WILLIAMS: NIE WIDZIAŁEM TEGO CIOSU
Nie wiadomo, jak potężny lewy sierpowy, którym Sergio Martinez (46-2-2, 25 KO) znokautował Paula Williamsa (39-2, 27 KO), wpłynie na dalszą karierę 29-letniego Amerykanina, ale pewne jest, że "Punisher" wyjątkowo szybko doszedł do siebie i chętnie wypowiadał się na temat potencjalnej trzeciej walki z "Maravillą".
- Trafił mnie bardzo mocnym ciosem. Nawet nie widziałem kiedy go wyprowadzał. Atakowałem i stało się. Wiedziałem, że czeka mnie trudna walka - oznajmił Williams.
Pięściarz przyznał, że przed walką liczył się z ryzykiem porażki. Jeżeli uda się doprowadzić do trzeciego starcia, "Punisher" nie zamierza niczego zmieniać i ma nadzieję, że szczęście będzie po jego stronie.

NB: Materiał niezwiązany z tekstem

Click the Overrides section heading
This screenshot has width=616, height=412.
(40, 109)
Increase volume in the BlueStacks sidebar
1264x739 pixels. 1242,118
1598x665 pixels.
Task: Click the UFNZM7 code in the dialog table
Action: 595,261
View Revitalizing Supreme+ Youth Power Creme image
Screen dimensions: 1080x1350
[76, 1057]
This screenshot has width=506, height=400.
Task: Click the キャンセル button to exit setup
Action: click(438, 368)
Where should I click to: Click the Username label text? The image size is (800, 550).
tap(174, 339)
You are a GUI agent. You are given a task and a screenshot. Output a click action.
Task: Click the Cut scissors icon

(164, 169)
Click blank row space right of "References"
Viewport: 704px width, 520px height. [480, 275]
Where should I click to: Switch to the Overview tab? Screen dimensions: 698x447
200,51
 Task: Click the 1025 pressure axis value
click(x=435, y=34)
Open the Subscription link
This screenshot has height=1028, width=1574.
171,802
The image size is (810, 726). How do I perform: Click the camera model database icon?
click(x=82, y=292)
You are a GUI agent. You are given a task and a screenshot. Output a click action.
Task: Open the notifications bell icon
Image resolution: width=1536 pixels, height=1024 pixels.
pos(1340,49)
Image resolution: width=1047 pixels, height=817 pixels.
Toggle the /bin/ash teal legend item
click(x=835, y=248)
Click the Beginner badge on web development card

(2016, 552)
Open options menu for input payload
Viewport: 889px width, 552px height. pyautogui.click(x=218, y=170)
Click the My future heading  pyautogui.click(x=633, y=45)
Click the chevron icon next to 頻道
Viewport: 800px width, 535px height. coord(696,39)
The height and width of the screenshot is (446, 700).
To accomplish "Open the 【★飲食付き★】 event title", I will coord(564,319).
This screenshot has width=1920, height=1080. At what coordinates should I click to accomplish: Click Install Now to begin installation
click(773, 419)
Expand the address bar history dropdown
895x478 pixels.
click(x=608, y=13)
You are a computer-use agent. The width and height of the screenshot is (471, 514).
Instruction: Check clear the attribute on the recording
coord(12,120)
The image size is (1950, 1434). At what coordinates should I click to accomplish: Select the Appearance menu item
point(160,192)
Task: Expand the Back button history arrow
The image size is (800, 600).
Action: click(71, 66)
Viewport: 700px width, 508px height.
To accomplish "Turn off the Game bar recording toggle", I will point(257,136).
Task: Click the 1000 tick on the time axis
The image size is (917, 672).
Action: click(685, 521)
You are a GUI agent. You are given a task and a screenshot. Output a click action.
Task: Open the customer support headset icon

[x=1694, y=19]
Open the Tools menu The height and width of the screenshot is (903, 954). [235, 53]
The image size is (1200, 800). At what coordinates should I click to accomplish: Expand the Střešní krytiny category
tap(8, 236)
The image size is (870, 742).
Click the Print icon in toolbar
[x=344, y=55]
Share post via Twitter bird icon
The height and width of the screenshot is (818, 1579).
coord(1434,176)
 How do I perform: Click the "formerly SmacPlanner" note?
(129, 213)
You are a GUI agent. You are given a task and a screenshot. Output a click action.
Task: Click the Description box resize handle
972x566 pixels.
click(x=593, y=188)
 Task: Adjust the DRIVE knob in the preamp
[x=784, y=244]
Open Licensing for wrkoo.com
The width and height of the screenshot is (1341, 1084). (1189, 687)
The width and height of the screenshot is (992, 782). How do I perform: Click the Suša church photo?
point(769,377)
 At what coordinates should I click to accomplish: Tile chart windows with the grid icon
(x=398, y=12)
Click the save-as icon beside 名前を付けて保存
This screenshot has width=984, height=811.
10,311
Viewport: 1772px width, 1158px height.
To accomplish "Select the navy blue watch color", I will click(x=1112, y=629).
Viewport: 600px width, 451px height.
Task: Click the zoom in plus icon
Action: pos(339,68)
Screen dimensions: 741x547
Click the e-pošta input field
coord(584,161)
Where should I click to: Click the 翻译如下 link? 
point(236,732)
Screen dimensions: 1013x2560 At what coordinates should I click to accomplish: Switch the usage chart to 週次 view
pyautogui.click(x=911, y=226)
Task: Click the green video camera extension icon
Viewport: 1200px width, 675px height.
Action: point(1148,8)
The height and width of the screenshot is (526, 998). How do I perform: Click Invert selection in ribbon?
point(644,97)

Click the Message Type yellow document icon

- Nokauty są częścią tego sportu, zawsze trzeba liczyć się z możliwością porażki. Sergio dużo klinczował, ale sędzia wiedział co robi i nas rozdzielał. Być może następnym razem szczęście będzie mi sprzyjać. Niczego nie będę zmieniał w stylu walki - powiedział Amerykanin.
Pytanie, czy to była bomba naprowadzona laserem (jak to mawia Andrzej Kostyra), czy też precyzyjny fuks.
Faktem jest, że sam Sergio robił unik w prawo. Gdyby nie to, sam mógłby się na taką bombę załapać.
Przyznaje sie, ze liczylem na KO, ale to przeroslo moje oczekiwania.